### INSTRUCTIONS FOR THE TASK:
The result should be every line that contains the word "viitoare", taken from the material.

### INPUT DATA:
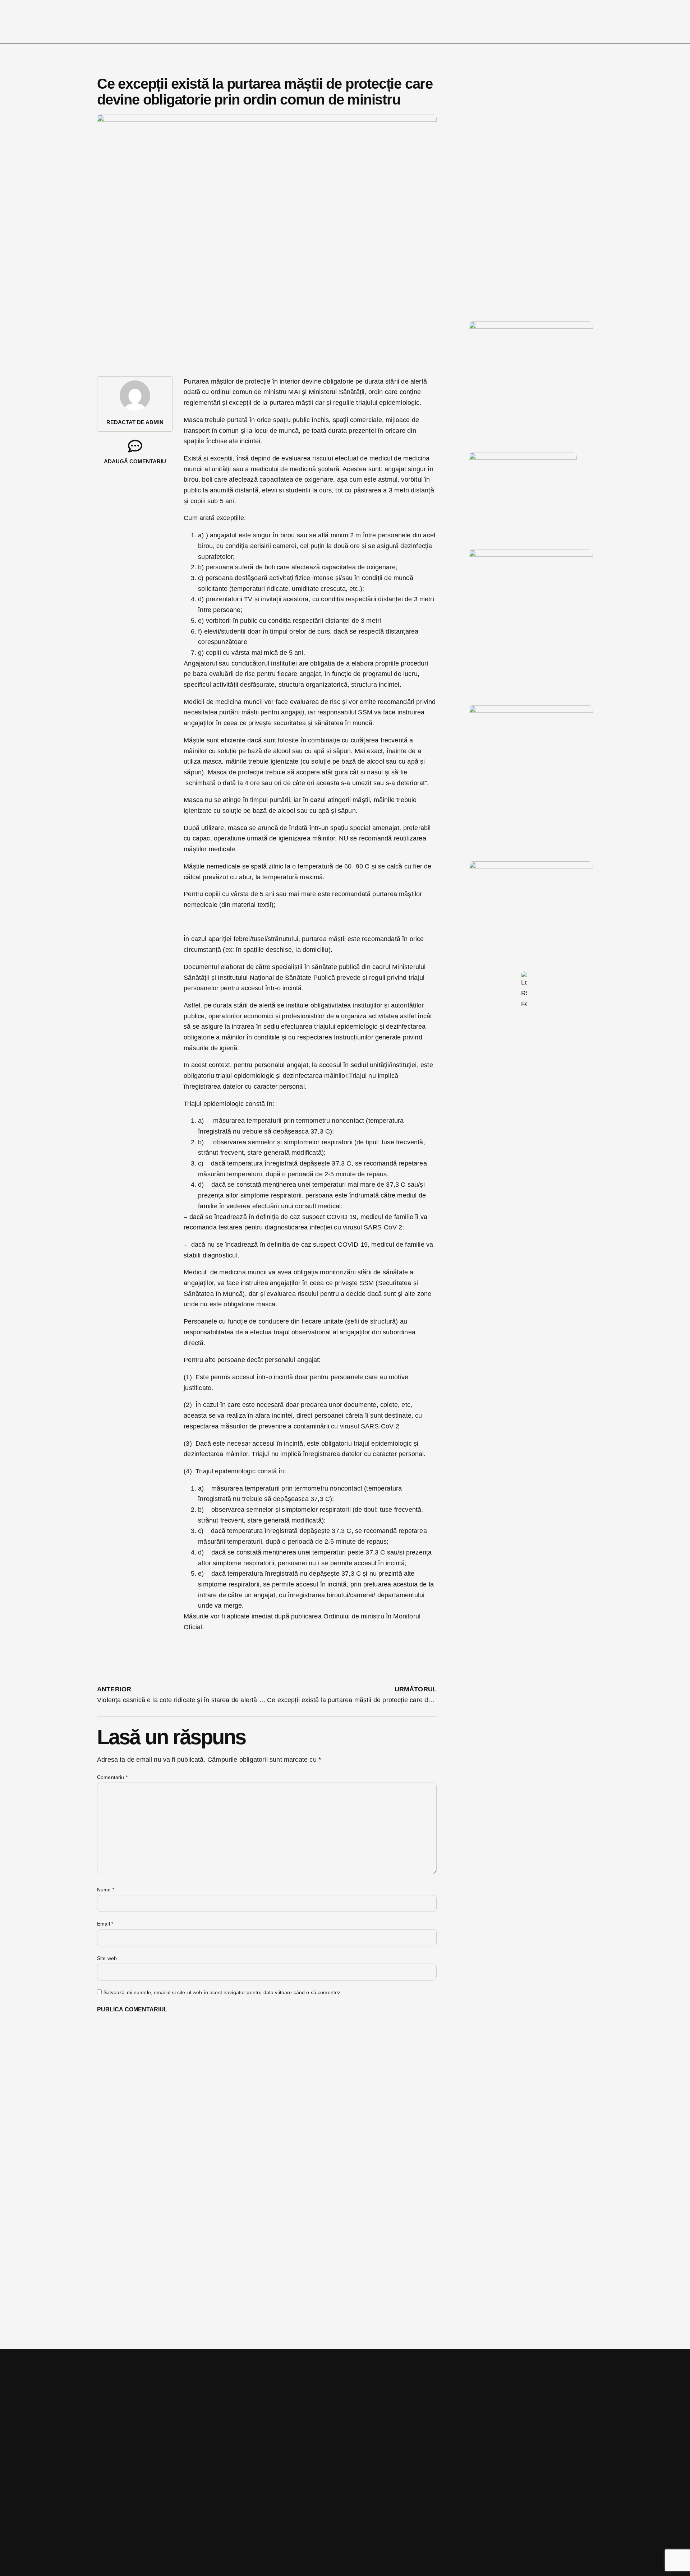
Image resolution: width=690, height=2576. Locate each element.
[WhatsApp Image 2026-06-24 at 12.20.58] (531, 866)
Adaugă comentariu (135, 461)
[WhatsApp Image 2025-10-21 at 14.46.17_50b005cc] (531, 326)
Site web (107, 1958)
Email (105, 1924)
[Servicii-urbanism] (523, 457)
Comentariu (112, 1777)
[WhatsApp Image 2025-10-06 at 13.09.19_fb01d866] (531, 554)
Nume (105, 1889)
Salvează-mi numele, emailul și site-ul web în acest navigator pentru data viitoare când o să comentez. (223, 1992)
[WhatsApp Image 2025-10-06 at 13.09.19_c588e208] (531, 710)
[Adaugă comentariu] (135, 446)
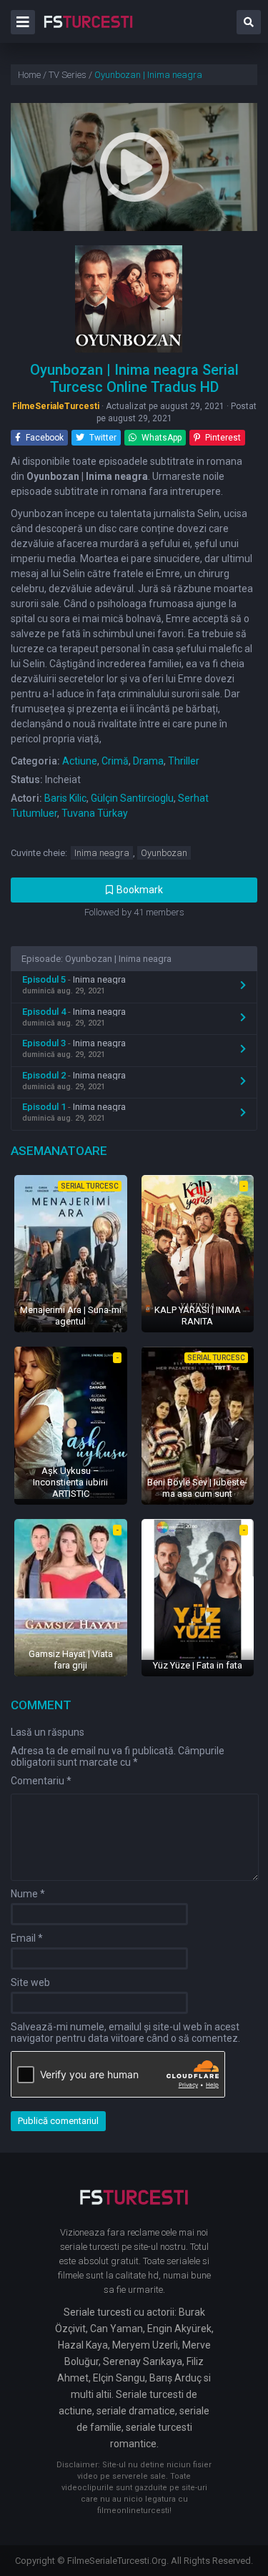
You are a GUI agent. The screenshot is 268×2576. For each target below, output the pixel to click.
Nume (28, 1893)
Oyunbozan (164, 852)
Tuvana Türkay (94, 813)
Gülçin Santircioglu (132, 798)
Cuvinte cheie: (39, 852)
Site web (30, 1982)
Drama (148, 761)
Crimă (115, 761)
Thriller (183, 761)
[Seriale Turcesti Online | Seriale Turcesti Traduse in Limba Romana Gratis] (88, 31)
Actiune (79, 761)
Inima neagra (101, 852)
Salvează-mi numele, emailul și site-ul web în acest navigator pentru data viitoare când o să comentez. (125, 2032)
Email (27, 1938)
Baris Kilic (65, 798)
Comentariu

### WRITTEN ANSWER:
Salvează-mi numele, emailul și site-ul web în acest navigator pentru data viitoare când o să comentez. (223, 1992)
Salvează-mi numele, emailul și site-ul web în acest navigator pentru data viitoare când o să comentez. (125, 2032)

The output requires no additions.